Q: Since former City Attorney Debra Margolis resigned suddenly at the end of July, the council has been debating how the city should provide legal services. Do you think Pleasant Hill should hire a full-time city attorney, part-time, or contract with a law firm as some other cities do? Please explain your choice.
Bonato: I favor a dedicated, in-house city attorney who is easily accessible to staff and commissioners. As a planning commissioner, I sought the city attorney's advice many times. The person hired should provide effective, efficient top-notch, knowledgeable representation at a reasonable cost.

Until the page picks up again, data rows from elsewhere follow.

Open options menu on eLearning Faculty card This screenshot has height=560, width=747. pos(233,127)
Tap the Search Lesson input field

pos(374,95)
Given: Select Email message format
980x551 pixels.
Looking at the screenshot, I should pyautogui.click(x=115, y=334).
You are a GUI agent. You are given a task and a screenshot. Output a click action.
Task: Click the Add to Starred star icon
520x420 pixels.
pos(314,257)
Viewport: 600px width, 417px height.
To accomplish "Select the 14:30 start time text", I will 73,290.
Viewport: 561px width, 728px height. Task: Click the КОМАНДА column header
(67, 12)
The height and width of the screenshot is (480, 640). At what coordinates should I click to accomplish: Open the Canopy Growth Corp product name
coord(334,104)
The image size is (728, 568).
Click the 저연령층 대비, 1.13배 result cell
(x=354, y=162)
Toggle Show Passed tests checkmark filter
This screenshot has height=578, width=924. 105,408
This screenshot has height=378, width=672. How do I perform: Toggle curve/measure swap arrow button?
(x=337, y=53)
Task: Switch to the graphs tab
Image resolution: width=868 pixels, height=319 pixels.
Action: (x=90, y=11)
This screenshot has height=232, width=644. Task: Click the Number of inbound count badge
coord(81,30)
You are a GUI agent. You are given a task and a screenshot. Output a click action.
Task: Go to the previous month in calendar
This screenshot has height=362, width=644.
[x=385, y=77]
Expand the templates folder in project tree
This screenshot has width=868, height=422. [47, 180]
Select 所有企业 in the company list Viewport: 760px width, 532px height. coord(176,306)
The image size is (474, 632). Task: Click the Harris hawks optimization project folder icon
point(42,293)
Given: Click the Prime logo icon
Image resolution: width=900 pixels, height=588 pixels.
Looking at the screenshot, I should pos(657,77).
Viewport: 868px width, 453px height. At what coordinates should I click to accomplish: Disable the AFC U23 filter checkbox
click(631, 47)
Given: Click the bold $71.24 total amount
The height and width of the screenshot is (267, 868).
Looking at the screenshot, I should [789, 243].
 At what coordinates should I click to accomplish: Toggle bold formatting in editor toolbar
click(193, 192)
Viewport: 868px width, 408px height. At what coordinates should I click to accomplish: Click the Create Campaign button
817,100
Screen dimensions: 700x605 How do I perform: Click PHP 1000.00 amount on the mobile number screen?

If the hours required of the job do not justify a full-time attorney, I would contract with a law firm well-versed and experienced in municipal law.
Braverman: We need to first assess how much work and time was spent on legal issues by our former city attorney. The goal is to save money, but we must be sure to keep lawsuits away and serve the full needs of our citizens. I favor hiring an "at will" dedicated attorney which is much less expensive than hiring a law firm with mandatory billable hours. I prefer an attorney who can also handle human resource and labor issues to ensure we are not wasting taxpayer funds.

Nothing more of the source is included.